** BEGIN Extracted information **
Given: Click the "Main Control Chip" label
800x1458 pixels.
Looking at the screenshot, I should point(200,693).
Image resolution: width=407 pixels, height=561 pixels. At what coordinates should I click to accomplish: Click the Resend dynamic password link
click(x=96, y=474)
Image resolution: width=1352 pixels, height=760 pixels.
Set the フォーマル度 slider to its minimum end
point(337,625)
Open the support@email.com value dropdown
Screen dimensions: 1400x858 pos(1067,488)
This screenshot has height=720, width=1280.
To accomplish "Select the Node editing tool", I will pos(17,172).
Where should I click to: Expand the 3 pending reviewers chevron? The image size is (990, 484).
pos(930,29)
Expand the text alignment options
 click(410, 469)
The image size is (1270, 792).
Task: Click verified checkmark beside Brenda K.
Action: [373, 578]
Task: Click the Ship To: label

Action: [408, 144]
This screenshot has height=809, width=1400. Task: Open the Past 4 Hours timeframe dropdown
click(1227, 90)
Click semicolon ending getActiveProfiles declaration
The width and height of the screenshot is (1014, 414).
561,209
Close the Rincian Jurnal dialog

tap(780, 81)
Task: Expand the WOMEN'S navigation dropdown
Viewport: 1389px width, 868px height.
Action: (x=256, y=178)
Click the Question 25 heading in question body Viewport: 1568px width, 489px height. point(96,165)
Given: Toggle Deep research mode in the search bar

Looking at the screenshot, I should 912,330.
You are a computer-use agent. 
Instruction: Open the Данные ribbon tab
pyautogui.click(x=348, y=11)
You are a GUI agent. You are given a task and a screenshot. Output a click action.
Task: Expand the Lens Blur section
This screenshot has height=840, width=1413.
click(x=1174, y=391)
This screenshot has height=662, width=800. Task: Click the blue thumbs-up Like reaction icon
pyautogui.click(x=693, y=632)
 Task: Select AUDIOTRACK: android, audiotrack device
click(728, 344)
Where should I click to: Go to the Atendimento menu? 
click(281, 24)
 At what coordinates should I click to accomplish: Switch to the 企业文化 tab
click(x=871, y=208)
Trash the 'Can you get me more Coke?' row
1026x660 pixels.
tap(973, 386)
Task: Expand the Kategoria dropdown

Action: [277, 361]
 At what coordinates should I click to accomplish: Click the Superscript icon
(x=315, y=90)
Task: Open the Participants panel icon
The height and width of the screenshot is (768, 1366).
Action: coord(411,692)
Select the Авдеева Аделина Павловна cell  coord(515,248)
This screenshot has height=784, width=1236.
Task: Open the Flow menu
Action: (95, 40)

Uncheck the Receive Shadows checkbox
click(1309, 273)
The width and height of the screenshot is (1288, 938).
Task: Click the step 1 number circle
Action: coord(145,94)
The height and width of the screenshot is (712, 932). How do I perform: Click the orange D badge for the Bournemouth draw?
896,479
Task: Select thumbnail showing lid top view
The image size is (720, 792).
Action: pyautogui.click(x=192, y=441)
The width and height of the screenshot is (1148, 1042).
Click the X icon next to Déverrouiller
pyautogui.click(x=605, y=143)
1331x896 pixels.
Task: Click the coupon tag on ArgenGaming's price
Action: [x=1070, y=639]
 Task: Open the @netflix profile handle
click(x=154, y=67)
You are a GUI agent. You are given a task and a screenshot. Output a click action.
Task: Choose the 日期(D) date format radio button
** END Extracted information **
* **Exercise details**:
Copy out every line of the records from the one containing "This screenshot has height=809, width=1400." through the one containing "Click the Question", requests included, and add 147 to each coordinate in the answers. Give only those lines.

* **Response below**:
This screenshot has height=809, width=1400. Task: Open the Past 4 Hours timeframe dropdown
click(1374, 237)
Click semicolon ending getActiveProfiles declaration
The width and height of the screenshot is (1014, 414).
708,356
Close the Rincian Jurnal dialog

tap(927, 228)
Task: Expand the WOMEN'S navigation dropdown
Viewport: 1389px width, 868px height.
Action: (x=403, y=325)
Click the Question 25 heading in question body Viewport: 1568px width, 489px height. point(243,312)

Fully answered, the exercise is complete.